Will there really be a happy ending for this pair? For much of the movie, it’s up in the air whether this is all a ploy on Violet’s part – in she Thelma to Corky’s Louise, or is she Barbara Stanwyck to her Fred MacMurray, Mary Astor to her Humphrey Bogart? Corky is on some level indifferent – clued-up, with a hint of a knowing smirk, yet too bored, horny and flattered to turn down a warm bed, even if it comes with deadly strings attached. Like her, you know where this is going, or at least you think you do, but you’re drawn in anyway, just in case it plays out differently this time.
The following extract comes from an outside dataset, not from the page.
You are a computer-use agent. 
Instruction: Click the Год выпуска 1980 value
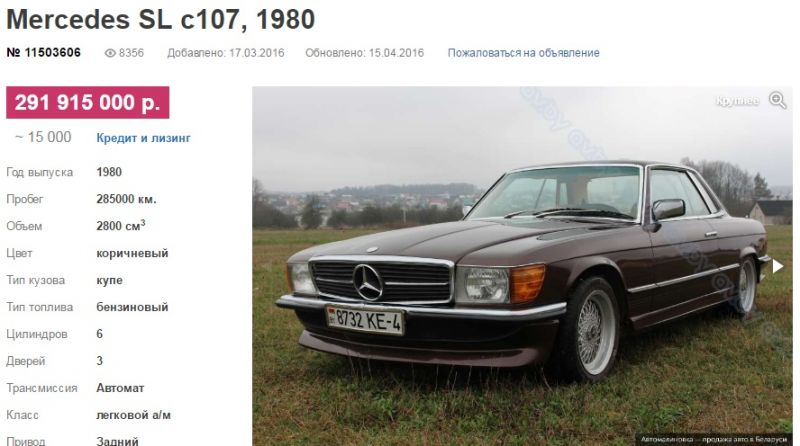click(x=109, y=172)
Gershon’s best moment comes when she’s alone. “Two million dollars, Corky,” she sighs to herself, kicking the paint drum where she’s hidden the bag of cash, knowing that the smart thing to do would be to take it and split, but bravely hanging around anyway (you want to give her a supportive hug). Joe Pantoliano delivers a showy but cleverly shaded turn – not dissimilar to his part in The Sopranos – as the ratty, very unregal Ceasar, who is deceptively dangerous, capable of quick, lethal action, yet still somehow sympathetic (after all, what did really he do to deserve any of this apart from be in Violet’s way?). But the real surprise is Tilly, inscrutable and dark behind her beady eyes, doll-like face and gently cooing voice.
Bound stiffed at the box office because it was marketed, wrongly, as a erotic thriller, a knd of LGBT sequel to Body Heat. It’s decidedly not that, and it makes no attempt to duplicate the lush sensuality and sexual frisson of Lawrence Kasdan’s film. There’s one memorable sex scene – a crane shot filmed in 360 degrees – which is enough to convince you that Violet now pretty much owns Corky, but otherwise the lesbianism isn’t exploited for its titillation value.
Unlike most latter-day noir homages, Bound doesn’t go all out for a neurotic, pulp-poetic, vampish vibe. That’s because it’s eye is on the more hardboiled, mathematically constructed, emotionally tight-lipped proto-noirs, particularly Double Indemnity and The Maltese Falcon. It’s starts out like one, then ends up like the other. Like The Maltese Falcon, it takes place largely indoors – in this case on an elaborate studio set of the two adjoining apartments, with the camera flying through and over walls and able to look down on the characters like mice in a maze. It’s about people in a room talking themselves into trouble and then trying to talk their way out of it again. The film hits a high of slow-boiling tension and chess-game intensity once the $2 million comes into play and everyone – including a bunch of mobsters who come knocking on Caesar’s door – wants to know what has happened to it. Arguably the script cheats and backtracks a bit towards the end, dampening the impact of the finale, but at its best Bound does a marvellous job of capturing the spirit of Huston, Wilder, et al.
The constricted, studio-bound quality of the drama helps the viewer touch base, at a subconscious level, with the films of ’30s and ’40s, as does the clever decision to paint Violet’s apartment mainly in greys, with only the dark mulberries and maroons of her costumes and makeup as accents (there’s one shock of vivid red when Caesar bursts in carrying a blood-soaked bag of money). This dusky palette comes across beautifully on the excellent HD transfer. It’s so crisp and sharp, the patterned pink and white wallpaper in the apartment Corky’s decorating looks almost 3D, you can see the textures of the walls of the lift in the opening scene, and there’s an impressive sense of depth as the camera moves through the film’s many striking set-ups.
The disc has nearly 1 ½ hours of extras. There’s a nicely done 29-minute “making of” documentary, with chats with the DP, the editor and the composer from which we learn, among other things, that the Wachowski brothers were housepainters when they wrote the script. Gina Gershon and Jennifer Tilly talk in a lively 26-minute piece. Both are very insightful and charming, but Tilly is an absolute scream, funny, honest and self-deprecating. It’s a piece full of interesting nuggets of info. Apparently they were both competing hotly for the part of Corky (presumably because it was more unusual, but ironically Violet is in the end the better, larger part with more layers), while Linda Hamilton and Rosanna Arquette were in the running for Violet. There’s much talk about the sex scene. It’s explained that it was quite a technical feat, and not at all romantic – as the camera swung around on a crane, walls had to be lifted out of the way by grunting, sweating stagehands. Gershon got Tilly in the mood beforehand by bringing her tequila and chocolate.
We also hear from Joe Pantoliano (“Joey Pants” to his friends) in a 13-minute interview. He talks about the efforts he went to, first to get a meeting with the directors, and then to make Caesar a “worthy adversary” for the girls. Apparently producer Dino De Laurentiis had his doubts about Pantoliano: “Joey Pants is a cha-racter actor, he is not a leading man.”
Last but not least, there’s also an audio commentary with the Wachowski brothers. They mumble and seem a bit miserable at first, but then cheer up when Joey Pants arrives late to join the party.